#### GIVEN RECORDS:
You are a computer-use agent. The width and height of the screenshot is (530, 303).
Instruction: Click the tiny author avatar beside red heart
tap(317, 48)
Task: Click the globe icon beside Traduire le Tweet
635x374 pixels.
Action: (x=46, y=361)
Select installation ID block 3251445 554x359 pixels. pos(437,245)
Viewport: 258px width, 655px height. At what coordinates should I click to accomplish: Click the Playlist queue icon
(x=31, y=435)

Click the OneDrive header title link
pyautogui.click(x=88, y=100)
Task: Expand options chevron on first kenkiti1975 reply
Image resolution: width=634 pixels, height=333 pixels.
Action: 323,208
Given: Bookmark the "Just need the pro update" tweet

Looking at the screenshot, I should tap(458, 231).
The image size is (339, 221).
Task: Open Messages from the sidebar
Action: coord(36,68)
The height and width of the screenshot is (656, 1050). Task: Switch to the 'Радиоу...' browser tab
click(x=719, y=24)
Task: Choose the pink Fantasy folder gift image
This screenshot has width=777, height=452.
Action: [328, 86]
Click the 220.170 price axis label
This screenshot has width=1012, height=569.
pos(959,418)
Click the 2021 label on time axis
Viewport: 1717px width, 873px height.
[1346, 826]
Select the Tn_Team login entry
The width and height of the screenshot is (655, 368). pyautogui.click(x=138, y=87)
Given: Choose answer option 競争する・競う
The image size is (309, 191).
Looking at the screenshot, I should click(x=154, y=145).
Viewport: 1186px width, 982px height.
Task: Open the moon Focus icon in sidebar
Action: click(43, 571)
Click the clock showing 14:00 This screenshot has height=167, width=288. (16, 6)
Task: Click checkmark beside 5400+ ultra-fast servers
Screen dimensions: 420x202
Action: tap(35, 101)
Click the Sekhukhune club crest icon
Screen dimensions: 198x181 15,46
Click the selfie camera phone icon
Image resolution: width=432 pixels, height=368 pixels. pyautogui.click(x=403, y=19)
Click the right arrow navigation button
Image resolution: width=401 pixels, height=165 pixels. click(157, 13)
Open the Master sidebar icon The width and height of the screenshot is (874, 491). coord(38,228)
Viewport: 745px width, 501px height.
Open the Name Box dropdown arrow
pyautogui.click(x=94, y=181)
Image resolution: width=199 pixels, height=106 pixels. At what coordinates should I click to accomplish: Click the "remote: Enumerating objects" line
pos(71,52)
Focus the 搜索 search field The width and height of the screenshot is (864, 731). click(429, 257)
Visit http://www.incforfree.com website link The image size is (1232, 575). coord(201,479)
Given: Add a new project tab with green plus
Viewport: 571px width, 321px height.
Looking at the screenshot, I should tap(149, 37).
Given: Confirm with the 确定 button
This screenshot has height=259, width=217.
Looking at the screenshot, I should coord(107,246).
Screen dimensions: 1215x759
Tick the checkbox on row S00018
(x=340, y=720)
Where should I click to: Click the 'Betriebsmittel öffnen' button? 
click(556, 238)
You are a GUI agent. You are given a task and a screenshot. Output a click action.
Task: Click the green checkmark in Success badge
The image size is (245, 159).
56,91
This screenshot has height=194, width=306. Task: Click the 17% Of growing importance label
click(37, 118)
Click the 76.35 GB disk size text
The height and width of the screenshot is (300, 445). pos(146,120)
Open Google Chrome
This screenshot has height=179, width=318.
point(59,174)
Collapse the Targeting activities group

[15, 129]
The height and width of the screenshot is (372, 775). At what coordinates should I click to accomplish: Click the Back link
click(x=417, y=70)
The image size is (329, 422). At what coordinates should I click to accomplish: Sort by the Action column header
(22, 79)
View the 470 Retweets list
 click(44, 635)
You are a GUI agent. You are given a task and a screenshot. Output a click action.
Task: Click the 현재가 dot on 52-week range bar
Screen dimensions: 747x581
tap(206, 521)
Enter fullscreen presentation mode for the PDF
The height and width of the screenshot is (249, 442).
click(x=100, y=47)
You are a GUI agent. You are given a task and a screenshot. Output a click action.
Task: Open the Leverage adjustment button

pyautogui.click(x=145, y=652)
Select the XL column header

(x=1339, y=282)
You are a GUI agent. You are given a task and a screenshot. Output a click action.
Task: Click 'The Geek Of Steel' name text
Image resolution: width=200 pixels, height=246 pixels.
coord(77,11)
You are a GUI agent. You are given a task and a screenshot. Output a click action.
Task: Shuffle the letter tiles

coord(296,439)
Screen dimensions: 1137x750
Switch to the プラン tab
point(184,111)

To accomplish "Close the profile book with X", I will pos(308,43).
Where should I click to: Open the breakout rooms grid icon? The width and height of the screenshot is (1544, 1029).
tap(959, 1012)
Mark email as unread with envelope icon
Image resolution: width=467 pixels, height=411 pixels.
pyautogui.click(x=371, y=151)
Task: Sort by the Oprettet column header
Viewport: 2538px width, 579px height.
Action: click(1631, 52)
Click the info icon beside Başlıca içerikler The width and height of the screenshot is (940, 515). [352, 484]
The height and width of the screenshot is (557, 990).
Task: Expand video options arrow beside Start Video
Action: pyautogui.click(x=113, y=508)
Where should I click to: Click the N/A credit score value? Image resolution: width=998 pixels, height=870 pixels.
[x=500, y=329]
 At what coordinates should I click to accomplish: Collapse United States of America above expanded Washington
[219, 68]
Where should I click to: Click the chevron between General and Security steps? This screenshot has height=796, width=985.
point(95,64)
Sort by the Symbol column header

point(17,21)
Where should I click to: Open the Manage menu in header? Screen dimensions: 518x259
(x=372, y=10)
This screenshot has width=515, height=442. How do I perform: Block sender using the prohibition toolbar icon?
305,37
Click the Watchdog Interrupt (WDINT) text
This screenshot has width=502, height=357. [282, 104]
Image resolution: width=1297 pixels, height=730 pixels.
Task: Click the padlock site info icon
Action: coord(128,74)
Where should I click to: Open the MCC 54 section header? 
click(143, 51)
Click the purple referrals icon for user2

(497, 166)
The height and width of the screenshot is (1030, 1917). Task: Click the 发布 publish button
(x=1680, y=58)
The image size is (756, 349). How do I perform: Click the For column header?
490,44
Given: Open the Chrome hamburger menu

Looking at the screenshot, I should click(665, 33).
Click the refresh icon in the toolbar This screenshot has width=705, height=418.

#### ABOUT THIS TASK:
So that nothing is lost, write out each record exactly as it appears above.

#### YOUR RESPONSE:
You are a computer-use agent. The width and height of the screenshot is (530, 303).
Instruction: Click the tiny author avatar beside red heart
tap(317, 48)
Task: Click the globe icon beside Traduire le Tweet
635x374 pixels.
Action: (x=46, y=361)
Select installation ID block 3251445 554x359 pixels. pos(437,245)
Viewport: 258px width, 655px height. At what coordinates should I click to accomplish: Click the Playlist queue icon
(x=31, y=435)

Click the OneDrive header title link
pyautogui.click(x=88, y=100)
Task: Expand options chevron on first kenkiti1975 reply
Image resolution: width=634 pixels, height=333 pixels.
Action: 323,208
Given: Bookmark the "Just need the pro update" tweet

Looking at the screenshot, I should tap(458, 231).
The image size is (339, 221).
Task: Open Messages from the sidebar
Action: coord(36,68)
The height and width of the screenshot is (656, 1050). Task: Switch to the 'Радиоу...' browser tab
click(x=719, y=24)
Task: Choose the pink Fantasy folder gift image
This screenshot has width=777, height=452.
Action: [328, 86]
Click the 220.170 price axis label
This screenshot has width=1012, height=569.
pos(959,418)
Click the 2021 label on time axis
Viewport: 1717px width, 873px height.
[1346, 826]
Select the Tn_Team login entry
The width and height of the screenshot is (655, 368). pyautogui.click(x=138, y=87)
Given: Choose answer option 競争する・競う
The image size is (309, 191).
Looking at the screenshot, I should click(x=154, y=145).
Viewport: 1186px width, 982px height.
Task: Open the moon Focus icon in sidebar
Action: click(43, 571)
Click the clock showing 14:00 This screenshot has height=167, width=288. (16, 6)
Task: Click checkmark beside 5400+ ultra-fast servers
Screen dimensions: 420x202
Action: tap(35, 101)
Click the Sekhukhune club crest icon
Screen dimensions: 198x181 15,46
Click the selfie camera phone icon
Image resolution: width=432 pixels, height=368 pixels. pyautogui.click(x=403, y=19)
Click the right arrow navigation button
Image resolution: width=401 pixels, height=165 pixels. click(157, 13)
Open the Master sidebar icon The width and height of the screenshot is (874, 491). coord(38,228)
Viewport: 745px width, 501px height.
Open the Name Box dropdown arrow
pyautogui.click(x=94, y=181)
Image resolution: width=199 pixels, height=106 pixels. At what coordinates should I click to accomplish: Click the "remote: Enumerating objects" line
pos(71,52)
Focus the 搜索 search field The width and height of the screenshot is (864, 731). click(429, 257)
Visit http://www.incforfree.com website link The image size is (1232, 575). coord(201,479)
Given: Add a new project tab with green plus
Viewport: 571px width, 321px height.
Looking at the screenshot, I should tap(149, 37).
Given: Confirm with the 确定 button
This screenshot has height=259, width=217.
Looking at the screenshot, I should coord(107,246).
Screen dimensions: 1215x759
Tick the checkbox on row S00018
(x=340, y=720)
Where should I click to: Click the 'Betriebsmittel öffnen' button? 
click(556, 238)
You are a GUI agent. You are given a task and a screenshot. Output a click action.
Task: Click the green checkmark in Success badge
The image size is (245, 159).
56,91
This screenshot has height=194, width=306. Task: Click the 17% Of growing importance label
click(37, 118)
Click the 76.35 GB disk size text
The height and width of the screenshot is (300, 445). pos(146,120)
Open Google Chrome
This screenshot has height=179, width=318.
point(59,174)
Collapse the Targeting activities group

[15, 129]
The height and width of the screenshot is (372, 775). At what coordinates should I click to accomplish: Click the Back link
click(x=417, y=70)
The image size is (329, 422). At what coordinates should I click to accomplish: Sort by the Action column header
(22, 79)
View the 470 Retweets list
 click(44, 635)
You are a GUI agent. You are given a task and a screenshot. Output a click action.
Task: Click the 현재가 dot on 52-week range bar
Screen dimensions: 747x581
tap(206, 521)
Enter fullscreen presentation mode for the PDF
The height and width of the screenshot is (249, 442).
click(x=100, y=47)
You are a GUI agent. You are given a task and a screenshot. Output a click action.
Task: Open the Leverage adjustment button

pyautogui.click(x=145, y=652)
Select the XL column header

(x=1339, y=282)
You are a GUI agent. You are given a task and a screenshot. Output a click action.
Task: Click 'The Geek Of Steel' name text
Image resolution: width=200 pixels, height=246 pixels.
coord(77,11)
You are a GUI agent. You are given a task and a screenshot. Output a click action.
Task: Shuffle the letter tiles

coord(296,439)
Screen dimensions: 1137x750
Switch to the プラン tab
point(184,111)

To accomplish "Close the profile book with X", I will pos(308,43).
Where should I click to: Open the breakout rooms grid icon? The width and height of the screenshot is (1544, 1029).
tap(959, 1012)
Mark email as unread with envelope icon
Image resolution: width=467 pixels, height=411 pixels.
pyautogui.click(x=371, y=151)
Task: Sort by the Oprettet column header
Viewport: 2538px width, 579px height.
Action: click(1631, 52)
Click the info icon beside Başlıca içerikler The width and height of the screenshot is (940, 515). [352, 484]
The height and width of the screenshot is (557, 990).
Task: Expand video options arrow beside Start Video
Action: pyautogui.click(x=113, y=508)
Where should I click to: Click the N/A credit score value? Image resolution: width=998 pixels, height=870 pixels.
[x=500, y=329]
 At what coordinates should I click to accomplish: Collapse United States of America above expanded Washington
[219, 68]
Where should I click to: Click the chevron between General and Security steps? This screenshot has height=796, width=985.
point(95,64)
Sort by the Symbol column header

point(17,21)
Where should I click to: Open the Manage menu in header? Screen dimensions: 518x259
(x=372, y=10)
This screenshot has width=515, height=442. How do I perform: Block sender using the prohibition toolbar icon?
305,37
Click the Watchdog Interrupt (WDINT) text
This screenshot has width=502, height=357. [282, 104]
Image resolution: width=1297 pixels, height=730 pixels.
Task: Click the padlock site info icon
Action: coord(128,74)
Where should I click to: Open the MCC 54 section header? 
click(143, 51)
Click the purple referrals icon for user2

(497, 166)
The height and width of the screenshot is (1030, 1917). Task: Click the 发布 publish button
(x=1680, y=58)
The image size is (756, 349). How do I perform: Click the For column header?
490,44
Given: Open the Chrome hamburger menu

Looking at the screenshot, I should click(665, 33).
Click the refresh icon in the toolbar This screenshot has width=705, height=418.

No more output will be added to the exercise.